Start of SELECTED PASSAGE
# Charter trip...



## Gnatman (Sep 15, 2005)

...greettings P & S'ers,

Here is a paste job from an email I got from Captain Gregory Buckner - the youngest charter Captain on the Bay. He is offering what seems to be an excellent deal on a package to fish trophies out of VB. Some of you guys 'n gals may be interested in getting a boatload to take advantage of it.

Here is the info:


*******************************************************

Valued Customers,


Now is the time to book your late Fall Chesapeake Bay Trophy Striper trip. Last season our Trophy fishing in November and December was as good as it has been in several years. And with the abundance of bait I have seen this year, I see no reason why this Fall will be any different than last Fall. Don't miss your chance to catch a Striped Bass which could weigh over 40 pounds, maybe even a 50 pound plus monster. Here are the dates still available........


November 10, 13, 19


December 1, 9, 10, 15, 16, 17, 21, 22, 23, 29, 30




Upon the end of the Chesapeake Bay season we will be fishing from Rudee Inlet at Virginia Beach, VA in January and February. For these winter trophy trips we will be fishing from my larger and newer boat "FIN FINDER". Captain/Mate Andrew Turner will be working as first mate on all of these winter charters. The fishing from VA Beach during January and February is truly world class. The colder water during the winter months causes baitfish and trophy stripers to group up in massive schools off the coast of VA Beach. When these schools collide it is a feeding frenzy and with the help of large ocean birds called Gannets and our radar which helps us find these birds the fishing action in unbelievable. For the VA Beach winter season I offer a two day package deal for $350 per person for 6 passengers which includes the following........


Day 1 charter departing around 9am
Day 2 charter departing around 7am
Tip for first mate for both charters
Fish Cleaning for both charters (two trophy stripers per person per day)
3 Hotel rooms with two beds per room
Breakfast at the Hotel


As for dates available for this package deal.......


January 19/20


February 2/3 3/4 9/10 10/11 16/17 17/18 18/19 19/20 21/22 23/24 24/25 25/26 26/27 28/march 1


Thanks,
Capt. Greg Buckner


----------



## AL_N_VB (Apr 3, 2002)

Good deal....I am a local so I do not room or board. What's 1 day going for?


----------



## Gnatman (Sep 15, 2005)

*N4d...*

...I don't know, but here is a link to his website where you'll be able to see pics of his fish - along with contact info.
End of SELECTED PASSAGE
◆ EXERCISES:
1 – According to the charter trip thread, why is the January and February fishing off Virginia Beach so good?
2 – Which lines of the records contain the string "agent"? Extract each of them in full.
Start of DATA FOR THIS TASK
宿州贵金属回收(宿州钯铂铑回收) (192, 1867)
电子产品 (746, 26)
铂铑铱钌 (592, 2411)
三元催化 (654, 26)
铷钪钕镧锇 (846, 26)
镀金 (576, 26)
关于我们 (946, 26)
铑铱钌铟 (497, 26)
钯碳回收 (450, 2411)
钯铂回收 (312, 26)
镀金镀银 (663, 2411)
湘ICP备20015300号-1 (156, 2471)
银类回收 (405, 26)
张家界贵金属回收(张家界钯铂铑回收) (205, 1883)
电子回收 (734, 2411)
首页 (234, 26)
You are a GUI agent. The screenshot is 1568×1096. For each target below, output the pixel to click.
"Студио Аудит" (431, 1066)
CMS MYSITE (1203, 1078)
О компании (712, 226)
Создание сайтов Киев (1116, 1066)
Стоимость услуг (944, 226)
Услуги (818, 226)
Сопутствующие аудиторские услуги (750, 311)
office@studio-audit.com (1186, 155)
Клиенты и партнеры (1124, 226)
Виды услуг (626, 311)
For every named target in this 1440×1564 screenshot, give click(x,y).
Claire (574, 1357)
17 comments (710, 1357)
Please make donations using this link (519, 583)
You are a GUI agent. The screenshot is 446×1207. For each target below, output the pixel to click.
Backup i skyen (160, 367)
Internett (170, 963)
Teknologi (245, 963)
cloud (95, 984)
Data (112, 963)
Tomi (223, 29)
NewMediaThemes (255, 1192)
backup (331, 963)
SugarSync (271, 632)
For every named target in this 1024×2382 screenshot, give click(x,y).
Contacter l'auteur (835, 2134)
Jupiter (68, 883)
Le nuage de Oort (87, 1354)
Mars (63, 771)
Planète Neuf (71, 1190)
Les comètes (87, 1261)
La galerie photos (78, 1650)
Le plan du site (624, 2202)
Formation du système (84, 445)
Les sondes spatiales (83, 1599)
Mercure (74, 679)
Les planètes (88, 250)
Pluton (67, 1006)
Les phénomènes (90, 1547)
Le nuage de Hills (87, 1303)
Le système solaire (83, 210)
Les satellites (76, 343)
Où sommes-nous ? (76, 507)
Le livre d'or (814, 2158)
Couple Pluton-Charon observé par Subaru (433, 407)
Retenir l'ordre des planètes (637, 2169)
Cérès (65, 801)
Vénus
End of DATA FOR THIS TASK
◆ RESULTS OF THE EXERCISE:
1 – The colder winter water makes baitfish and trophy stripers group up in massive schools off the coast of Virginia Beach. When these schools collide, a feeding frenzy follows. Gannets, which the boat's radar helps locate, lead the charter to that action.

2 –
You are a GUI agent. The screenshot is 1568×1096. For each target below, output the pixel to click.
You are a GUI agent. The screenshot is 446×1207. For each target below, output the pixel to click.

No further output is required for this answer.